#### EXTRACTED INFORMATION ####

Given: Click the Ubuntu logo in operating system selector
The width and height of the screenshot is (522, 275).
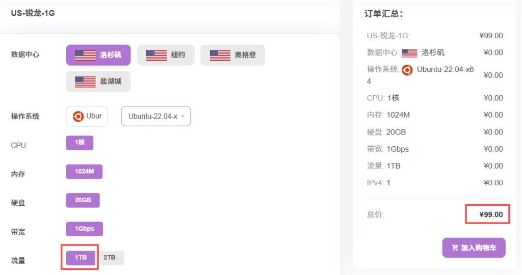Looking at the screenshot, I should [78, 116].
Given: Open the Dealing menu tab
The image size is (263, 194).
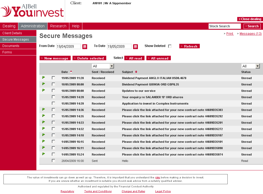Looking at the screenshot, I should click(x=9, y=26).
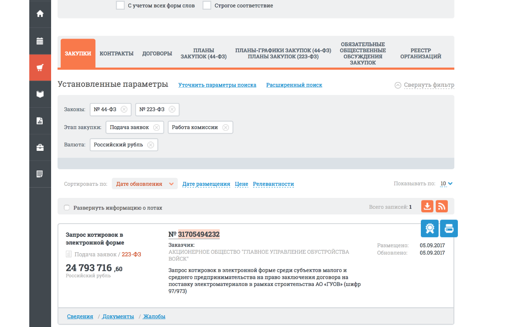The height and width of the screenshot is (327, 515).
Task: Check 'Развернуть информацию о лотах' box
Action: [x=67, y=208]
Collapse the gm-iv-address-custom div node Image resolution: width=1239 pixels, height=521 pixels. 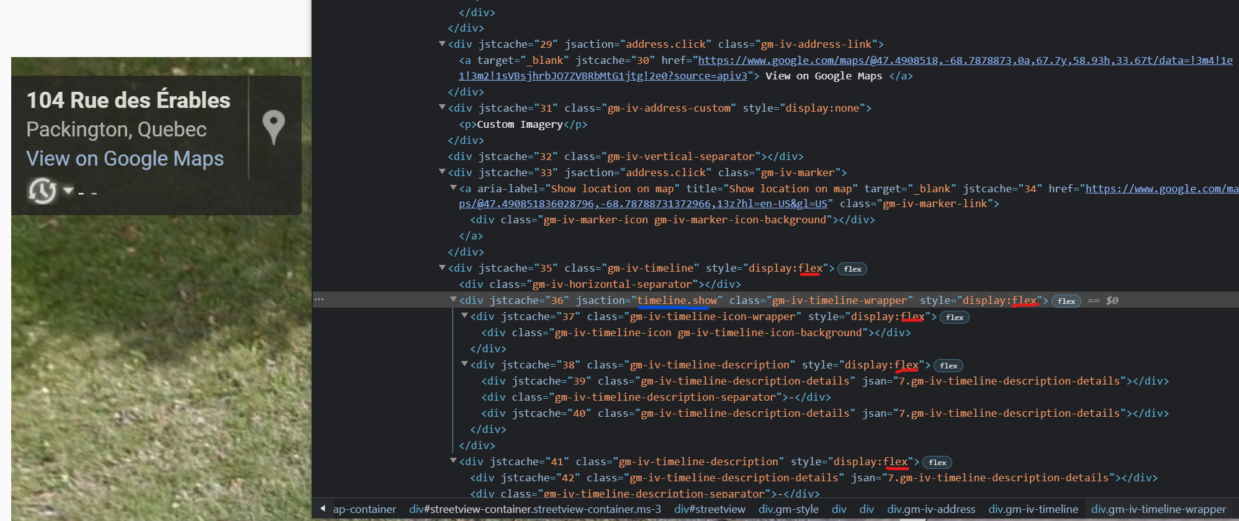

####

▸ TASK TO CARRY OUT: Exactly how many lines in the records contain the string "Given"? Give that number alone.

▸ TASK OUTPUT: 2